++++ Material supplied

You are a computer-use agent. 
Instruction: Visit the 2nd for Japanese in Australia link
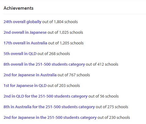click(x=30, y=75)
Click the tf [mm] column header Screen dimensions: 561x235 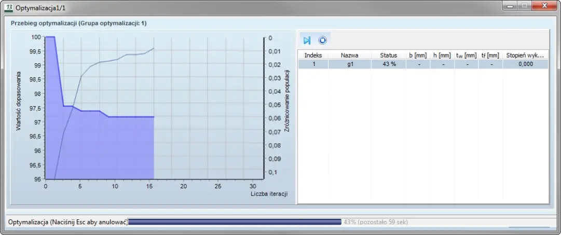(x=490, y=55)
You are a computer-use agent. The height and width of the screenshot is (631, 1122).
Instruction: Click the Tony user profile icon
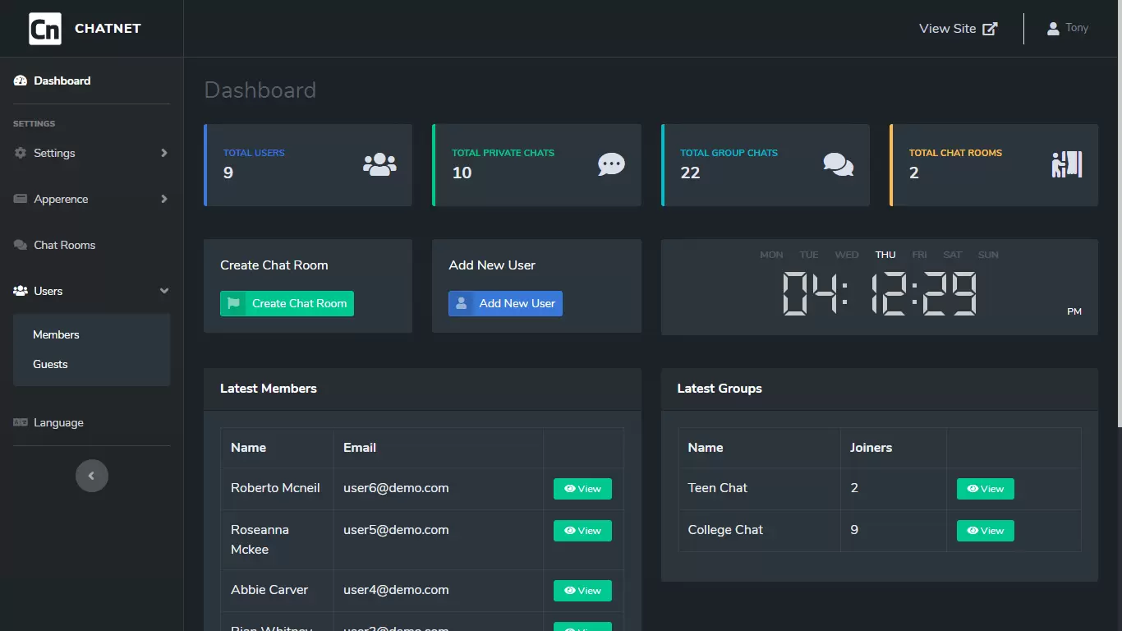tap(1053, 29)
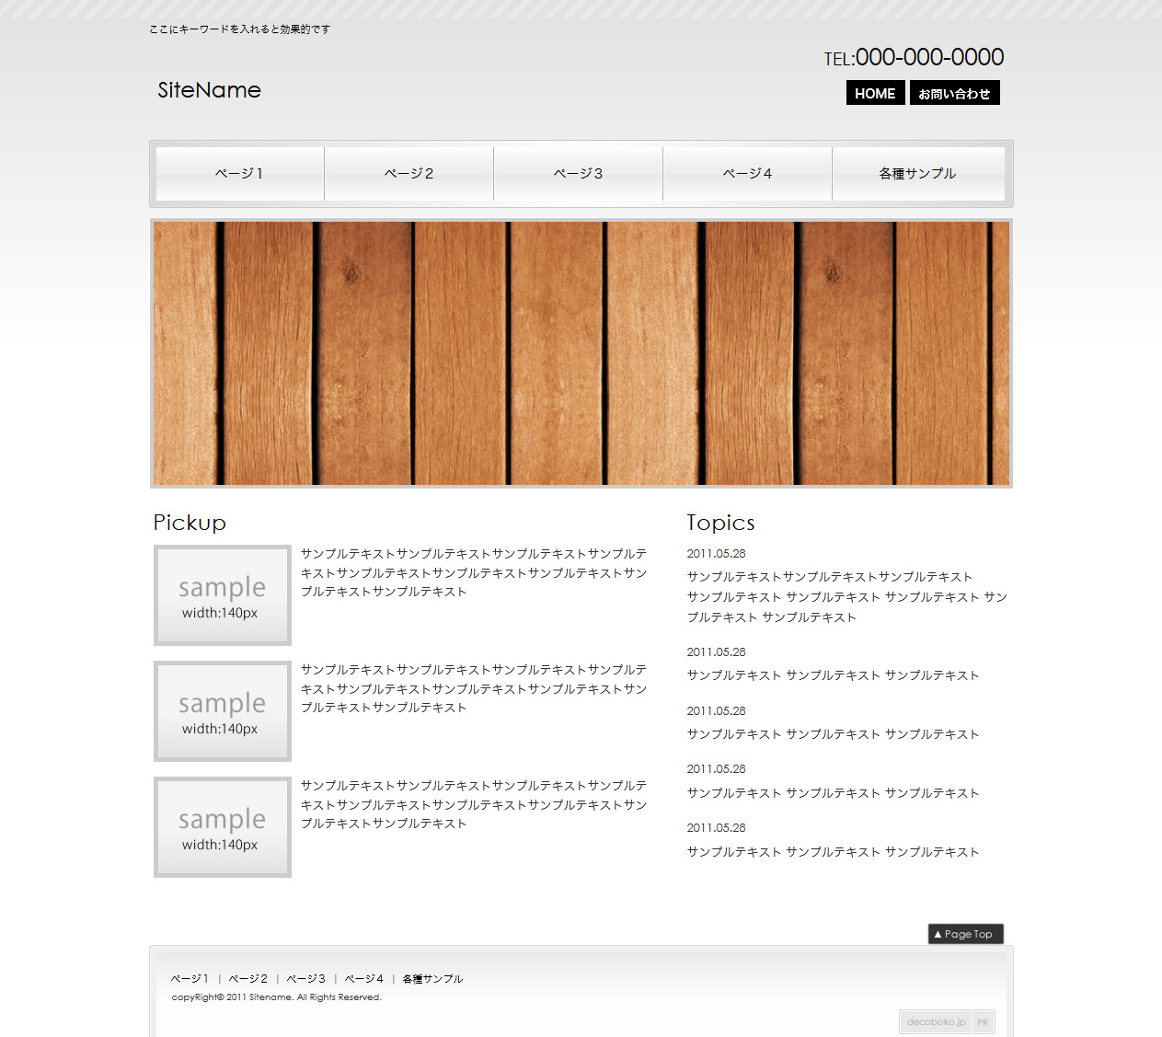Open ページ3 link in footer
Image resolution: width=1162 pixels, height=1037 pixels.
pyautogui.click(x=306, y=979)
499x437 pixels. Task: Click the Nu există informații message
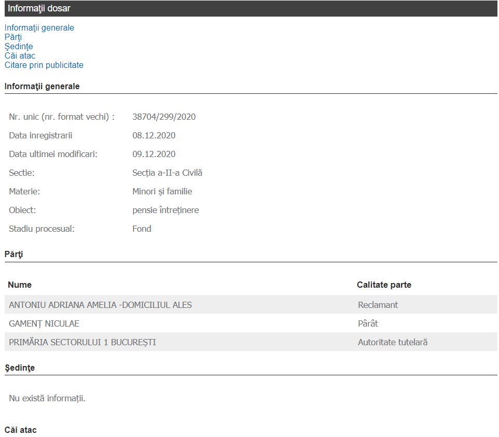click(47, 399)
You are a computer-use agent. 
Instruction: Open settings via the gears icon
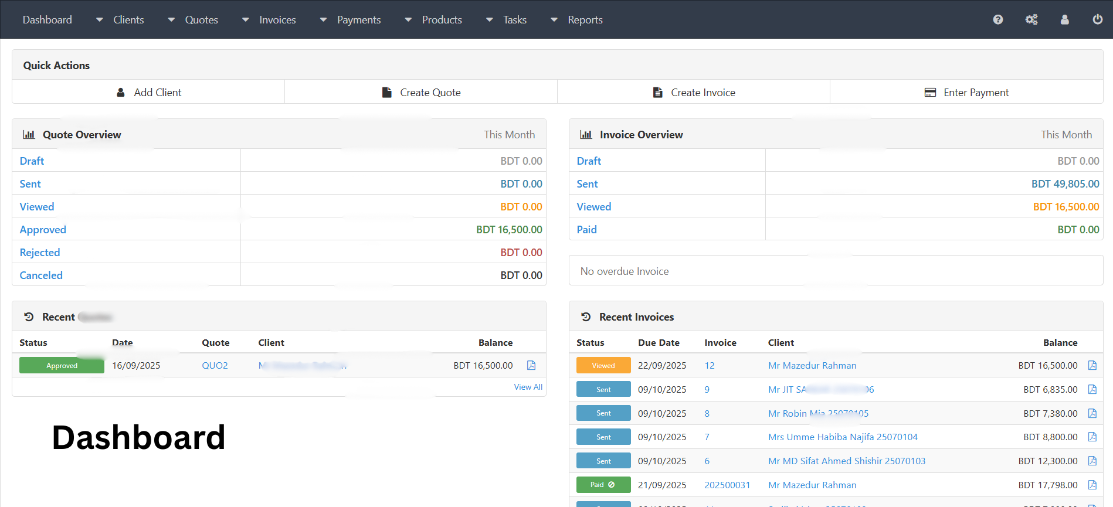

++++++++

Aim of the task: Copy out, word for word, the part of the data that opens with the line containing "You are a computer-use agent. The" and closes with the line containing "pyautogui.click(x=306, y=979)", including both of those lines. Leave the pictures out of your copy.

Task response:
You are a computer-use agent. The height and width of the screenshot is (631, 1122).
Instruction: Click the Tony user profile icon
tap(1053, 29)
Open ページ3 link in footer
Image resolution: width=1162 pixels, height=1037 pixels.
pyautogui.click(x=306, y=979)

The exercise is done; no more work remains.